* Start DOCUMENT SEGMENT *

Vaughn Patrick Covil (born July 26, 2003) is an American professional soccer player who plays as a winger and forward for Hull City.

Club career
Born in San Diego, California, Covil attended Bishop Wordsworth's School while playing youth soccer for Amesbury Town and Salisbury. In 2014, Covil joined the academy at Southampton, staying with the club for five years. In June 2019, Covil signed for EFL League Two club Forest Green Rovers. On October 8, 2019, Covil made his debut for Forest Green at 16 years old, in a 0–0 EFL Trophy draw against Coventry City, scoring a penalty in an 8–7 penalty shoot-out win. During the 2020–21 season, Covil was loaned out to Salisbury. The following season, Covil went out on loan to Melksham Town.

* End DOCUMENT SEGMENT *
* Start RECORD EXTRACTS *

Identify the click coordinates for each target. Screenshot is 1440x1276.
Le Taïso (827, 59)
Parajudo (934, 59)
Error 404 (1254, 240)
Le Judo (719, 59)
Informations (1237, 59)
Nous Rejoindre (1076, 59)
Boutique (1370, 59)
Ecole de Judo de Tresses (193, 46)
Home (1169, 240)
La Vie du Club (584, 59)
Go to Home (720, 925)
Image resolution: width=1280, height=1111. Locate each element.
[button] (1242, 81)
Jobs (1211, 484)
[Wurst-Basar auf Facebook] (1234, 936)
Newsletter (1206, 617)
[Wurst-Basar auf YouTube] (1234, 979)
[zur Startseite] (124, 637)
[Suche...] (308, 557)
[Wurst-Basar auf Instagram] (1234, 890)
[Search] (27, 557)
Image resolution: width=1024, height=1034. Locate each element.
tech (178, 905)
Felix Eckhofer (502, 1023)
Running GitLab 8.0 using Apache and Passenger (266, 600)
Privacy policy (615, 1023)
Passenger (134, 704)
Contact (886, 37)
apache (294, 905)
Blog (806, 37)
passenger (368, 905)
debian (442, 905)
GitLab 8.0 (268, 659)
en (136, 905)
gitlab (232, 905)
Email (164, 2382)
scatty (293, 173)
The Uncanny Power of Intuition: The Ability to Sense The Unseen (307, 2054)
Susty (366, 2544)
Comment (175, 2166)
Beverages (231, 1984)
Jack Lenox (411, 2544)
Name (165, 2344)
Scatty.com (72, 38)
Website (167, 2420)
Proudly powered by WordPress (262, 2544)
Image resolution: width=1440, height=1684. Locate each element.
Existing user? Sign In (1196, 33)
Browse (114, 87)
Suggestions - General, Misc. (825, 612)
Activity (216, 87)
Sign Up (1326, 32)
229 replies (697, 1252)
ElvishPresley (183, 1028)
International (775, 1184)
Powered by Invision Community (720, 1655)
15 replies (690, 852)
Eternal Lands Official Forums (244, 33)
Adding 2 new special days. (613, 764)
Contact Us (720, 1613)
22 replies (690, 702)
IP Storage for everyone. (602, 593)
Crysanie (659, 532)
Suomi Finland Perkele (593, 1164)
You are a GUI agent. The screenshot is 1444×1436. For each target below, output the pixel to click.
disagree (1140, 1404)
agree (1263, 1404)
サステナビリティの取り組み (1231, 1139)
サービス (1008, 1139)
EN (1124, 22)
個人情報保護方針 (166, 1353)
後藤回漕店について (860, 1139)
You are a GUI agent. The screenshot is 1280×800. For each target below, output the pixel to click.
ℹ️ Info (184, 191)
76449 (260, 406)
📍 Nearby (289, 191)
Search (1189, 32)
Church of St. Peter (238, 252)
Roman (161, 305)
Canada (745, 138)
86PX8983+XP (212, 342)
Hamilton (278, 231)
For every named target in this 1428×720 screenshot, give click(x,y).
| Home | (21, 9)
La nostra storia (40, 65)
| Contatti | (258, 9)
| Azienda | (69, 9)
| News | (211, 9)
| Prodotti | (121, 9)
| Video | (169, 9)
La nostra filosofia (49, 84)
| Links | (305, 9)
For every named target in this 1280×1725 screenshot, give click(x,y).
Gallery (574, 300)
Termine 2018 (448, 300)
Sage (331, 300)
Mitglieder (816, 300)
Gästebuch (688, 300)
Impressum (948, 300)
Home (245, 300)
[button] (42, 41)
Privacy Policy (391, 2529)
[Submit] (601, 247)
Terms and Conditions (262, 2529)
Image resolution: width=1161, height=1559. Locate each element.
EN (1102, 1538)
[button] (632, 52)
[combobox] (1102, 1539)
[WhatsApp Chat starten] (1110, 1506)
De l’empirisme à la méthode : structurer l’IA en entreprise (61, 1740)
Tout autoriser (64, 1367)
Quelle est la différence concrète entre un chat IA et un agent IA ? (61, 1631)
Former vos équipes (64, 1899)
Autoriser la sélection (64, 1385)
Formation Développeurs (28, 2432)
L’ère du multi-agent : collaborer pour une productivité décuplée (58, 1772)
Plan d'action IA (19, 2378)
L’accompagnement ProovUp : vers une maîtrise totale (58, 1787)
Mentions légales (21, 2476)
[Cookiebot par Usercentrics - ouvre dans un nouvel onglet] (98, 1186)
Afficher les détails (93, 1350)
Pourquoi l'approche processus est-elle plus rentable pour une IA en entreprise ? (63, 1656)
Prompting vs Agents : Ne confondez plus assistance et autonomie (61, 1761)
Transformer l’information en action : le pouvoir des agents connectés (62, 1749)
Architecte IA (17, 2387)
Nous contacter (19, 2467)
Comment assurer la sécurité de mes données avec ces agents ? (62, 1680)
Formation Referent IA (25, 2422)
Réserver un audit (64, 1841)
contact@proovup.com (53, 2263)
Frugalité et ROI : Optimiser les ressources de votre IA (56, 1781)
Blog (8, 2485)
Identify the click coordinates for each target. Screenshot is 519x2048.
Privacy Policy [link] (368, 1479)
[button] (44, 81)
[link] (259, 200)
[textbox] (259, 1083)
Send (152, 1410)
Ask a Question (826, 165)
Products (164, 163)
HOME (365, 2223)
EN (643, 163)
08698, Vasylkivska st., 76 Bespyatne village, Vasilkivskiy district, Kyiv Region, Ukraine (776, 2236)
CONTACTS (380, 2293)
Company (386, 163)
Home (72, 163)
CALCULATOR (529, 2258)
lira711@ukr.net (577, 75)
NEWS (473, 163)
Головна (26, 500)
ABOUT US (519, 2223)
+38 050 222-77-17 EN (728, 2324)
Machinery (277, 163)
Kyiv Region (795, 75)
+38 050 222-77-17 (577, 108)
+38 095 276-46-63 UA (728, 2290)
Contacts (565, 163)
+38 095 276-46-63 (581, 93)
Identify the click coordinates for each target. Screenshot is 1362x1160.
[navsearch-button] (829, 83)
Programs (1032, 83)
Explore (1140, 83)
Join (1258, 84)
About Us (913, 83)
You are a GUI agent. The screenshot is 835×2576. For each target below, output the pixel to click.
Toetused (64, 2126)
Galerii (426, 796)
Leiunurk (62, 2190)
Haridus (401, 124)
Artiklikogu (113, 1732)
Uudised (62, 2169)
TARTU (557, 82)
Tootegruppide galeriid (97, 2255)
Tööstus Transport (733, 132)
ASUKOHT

* End RECORD EXTRACTS *

- _REQUIREMENT_
Reproduce the entire document segment on Vaughn Patrick Covil, word for word.

- _RESPONSE BELOW_
Vaughn Patrick Covil (born July 26, 2003) is an American professional soccer player who plays as a winger and forward for Hull City.

Club career
Born in San Diego, California, Covil attended Bishop Wordsworth's School while playing youth soccer for Amesbury Town and Salisbury. In 2014, Covil joined the academy at Southampton, staying with the club for five years. In June 2019, Covil signed for EFL League Two club Forest Green Rovers. On October 8, 2019, Covil made his debut for Forest Green at 16 years old, in a 0–0 EFL Trophy draw against Coventry City, scoring a penalty in an 8–7 penalty shoot-out win. During the 2020–21 season, Covil was loaned out to Salisbury. The following season, Covil went out on loan to Melksham Town.